How many of the lines below contain "date"? Reply with only that figure.
____________________
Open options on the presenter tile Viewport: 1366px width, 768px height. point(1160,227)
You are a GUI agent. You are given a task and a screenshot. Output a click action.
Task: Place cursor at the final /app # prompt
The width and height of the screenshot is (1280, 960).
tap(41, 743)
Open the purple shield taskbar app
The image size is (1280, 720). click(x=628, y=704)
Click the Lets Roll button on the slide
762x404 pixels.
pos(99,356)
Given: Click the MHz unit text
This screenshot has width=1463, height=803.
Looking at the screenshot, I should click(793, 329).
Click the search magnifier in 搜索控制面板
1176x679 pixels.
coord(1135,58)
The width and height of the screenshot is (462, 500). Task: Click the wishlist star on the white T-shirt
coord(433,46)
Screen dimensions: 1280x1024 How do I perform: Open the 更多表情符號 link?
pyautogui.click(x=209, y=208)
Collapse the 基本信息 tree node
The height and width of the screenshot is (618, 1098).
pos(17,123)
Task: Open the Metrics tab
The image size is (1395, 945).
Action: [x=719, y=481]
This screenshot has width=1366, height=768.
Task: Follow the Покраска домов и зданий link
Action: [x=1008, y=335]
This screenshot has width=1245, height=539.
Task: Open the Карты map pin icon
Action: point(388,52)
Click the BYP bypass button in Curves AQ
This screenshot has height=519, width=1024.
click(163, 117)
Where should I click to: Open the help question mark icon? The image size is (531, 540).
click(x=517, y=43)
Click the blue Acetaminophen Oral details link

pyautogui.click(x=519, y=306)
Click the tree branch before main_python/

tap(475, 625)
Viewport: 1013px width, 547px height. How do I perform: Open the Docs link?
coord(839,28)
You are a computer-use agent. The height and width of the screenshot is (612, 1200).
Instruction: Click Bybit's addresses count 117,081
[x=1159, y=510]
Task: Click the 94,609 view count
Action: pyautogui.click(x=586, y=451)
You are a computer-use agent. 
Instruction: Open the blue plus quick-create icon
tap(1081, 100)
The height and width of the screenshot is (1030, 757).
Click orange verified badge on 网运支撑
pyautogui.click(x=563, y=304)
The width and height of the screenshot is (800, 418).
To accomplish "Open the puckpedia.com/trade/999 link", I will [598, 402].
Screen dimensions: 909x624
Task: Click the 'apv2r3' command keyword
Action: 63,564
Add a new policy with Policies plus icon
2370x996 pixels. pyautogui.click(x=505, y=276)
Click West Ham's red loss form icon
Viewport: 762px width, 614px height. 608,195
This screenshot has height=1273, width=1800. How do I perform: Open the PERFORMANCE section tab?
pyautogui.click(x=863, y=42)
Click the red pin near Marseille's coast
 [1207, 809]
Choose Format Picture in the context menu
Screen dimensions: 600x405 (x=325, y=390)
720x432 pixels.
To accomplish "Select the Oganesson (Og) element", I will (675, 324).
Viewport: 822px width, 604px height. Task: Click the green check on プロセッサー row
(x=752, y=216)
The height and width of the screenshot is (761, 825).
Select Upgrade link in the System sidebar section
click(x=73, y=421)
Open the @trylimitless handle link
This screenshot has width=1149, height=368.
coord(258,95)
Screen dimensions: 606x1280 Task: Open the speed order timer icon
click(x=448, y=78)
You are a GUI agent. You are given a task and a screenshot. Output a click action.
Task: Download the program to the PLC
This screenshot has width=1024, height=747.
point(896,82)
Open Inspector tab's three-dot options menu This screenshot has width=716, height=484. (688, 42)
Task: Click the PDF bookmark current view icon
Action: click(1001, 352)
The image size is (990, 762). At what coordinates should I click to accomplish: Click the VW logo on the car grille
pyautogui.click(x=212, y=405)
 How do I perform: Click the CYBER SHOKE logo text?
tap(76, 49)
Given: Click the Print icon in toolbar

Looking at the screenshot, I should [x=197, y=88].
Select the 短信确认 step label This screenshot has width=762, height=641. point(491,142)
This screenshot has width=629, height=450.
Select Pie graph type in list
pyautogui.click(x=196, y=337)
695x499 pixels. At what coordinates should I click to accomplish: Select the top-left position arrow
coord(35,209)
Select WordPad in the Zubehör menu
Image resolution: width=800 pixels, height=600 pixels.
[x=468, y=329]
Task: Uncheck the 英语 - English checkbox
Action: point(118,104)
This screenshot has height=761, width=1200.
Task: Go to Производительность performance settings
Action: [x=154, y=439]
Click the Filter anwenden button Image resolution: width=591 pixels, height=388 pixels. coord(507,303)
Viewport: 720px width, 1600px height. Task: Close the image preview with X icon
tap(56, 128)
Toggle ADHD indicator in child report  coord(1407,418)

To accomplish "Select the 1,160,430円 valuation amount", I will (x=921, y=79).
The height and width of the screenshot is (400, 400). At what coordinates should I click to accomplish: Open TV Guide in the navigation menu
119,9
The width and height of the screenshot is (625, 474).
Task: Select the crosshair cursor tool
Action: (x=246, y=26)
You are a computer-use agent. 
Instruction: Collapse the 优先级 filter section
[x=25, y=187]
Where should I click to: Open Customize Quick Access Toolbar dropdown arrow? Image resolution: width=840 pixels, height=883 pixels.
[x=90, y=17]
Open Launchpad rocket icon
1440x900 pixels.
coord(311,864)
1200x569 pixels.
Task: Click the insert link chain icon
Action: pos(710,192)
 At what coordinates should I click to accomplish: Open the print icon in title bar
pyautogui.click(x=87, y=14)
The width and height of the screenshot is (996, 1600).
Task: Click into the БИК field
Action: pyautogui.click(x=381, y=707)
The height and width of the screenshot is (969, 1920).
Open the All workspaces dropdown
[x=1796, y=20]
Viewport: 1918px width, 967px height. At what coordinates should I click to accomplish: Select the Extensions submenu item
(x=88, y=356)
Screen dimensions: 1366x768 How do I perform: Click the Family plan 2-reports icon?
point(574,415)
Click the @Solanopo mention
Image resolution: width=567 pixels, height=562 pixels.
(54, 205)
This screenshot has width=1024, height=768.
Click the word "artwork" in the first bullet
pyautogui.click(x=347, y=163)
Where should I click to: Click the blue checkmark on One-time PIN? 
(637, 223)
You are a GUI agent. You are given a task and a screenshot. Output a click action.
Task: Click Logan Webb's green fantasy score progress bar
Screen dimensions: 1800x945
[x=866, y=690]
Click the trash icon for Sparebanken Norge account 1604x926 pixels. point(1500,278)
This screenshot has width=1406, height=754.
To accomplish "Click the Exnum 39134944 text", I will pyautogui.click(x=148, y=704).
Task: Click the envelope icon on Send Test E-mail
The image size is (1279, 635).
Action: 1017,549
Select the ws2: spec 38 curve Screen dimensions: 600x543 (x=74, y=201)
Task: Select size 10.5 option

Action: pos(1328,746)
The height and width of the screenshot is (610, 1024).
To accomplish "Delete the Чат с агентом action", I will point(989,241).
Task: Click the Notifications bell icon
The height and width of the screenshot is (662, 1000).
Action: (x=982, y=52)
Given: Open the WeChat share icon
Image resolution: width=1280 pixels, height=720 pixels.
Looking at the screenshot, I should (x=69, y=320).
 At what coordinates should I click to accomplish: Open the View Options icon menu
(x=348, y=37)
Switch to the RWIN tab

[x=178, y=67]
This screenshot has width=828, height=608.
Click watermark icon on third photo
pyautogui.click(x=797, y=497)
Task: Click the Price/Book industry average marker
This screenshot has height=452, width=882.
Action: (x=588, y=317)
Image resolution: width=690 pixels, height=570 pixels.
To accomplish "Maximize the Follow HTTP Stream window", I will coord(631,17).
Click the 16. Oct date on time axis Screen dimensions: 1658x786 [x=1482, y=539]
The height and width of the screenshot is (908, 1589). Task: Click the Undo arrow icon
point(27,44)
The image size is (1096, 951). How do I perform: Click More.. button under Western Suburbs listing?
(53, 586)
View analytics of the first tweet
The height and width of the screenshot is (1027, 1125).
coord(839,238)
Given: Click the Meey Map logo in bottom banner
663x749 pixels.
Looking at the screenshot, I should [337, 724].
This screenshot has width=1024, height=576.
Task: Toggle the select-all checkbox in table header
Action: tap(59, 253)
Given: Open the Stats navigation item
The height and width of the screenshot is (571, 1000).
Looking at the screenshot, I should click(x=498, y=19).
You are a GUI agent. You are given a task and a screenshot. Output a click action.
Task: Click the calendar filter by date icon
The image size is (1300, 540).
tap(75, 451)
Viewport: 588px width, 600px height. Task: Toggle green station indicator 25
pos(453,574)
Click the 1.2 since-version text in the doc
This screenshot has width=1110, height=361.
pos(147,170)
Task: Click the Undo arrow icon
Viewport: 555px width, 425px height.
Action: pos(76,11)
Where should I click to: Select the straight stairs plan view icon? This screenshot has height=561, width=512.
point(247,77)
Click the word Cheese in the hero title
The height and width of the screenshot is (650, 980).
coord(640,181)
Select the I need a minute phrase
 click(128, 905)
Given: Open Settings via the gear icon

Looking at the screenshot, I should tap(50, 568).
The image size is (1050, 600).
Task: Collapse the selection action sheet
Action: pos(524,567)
____________________
> **EXERCISE SOLUTION**: 2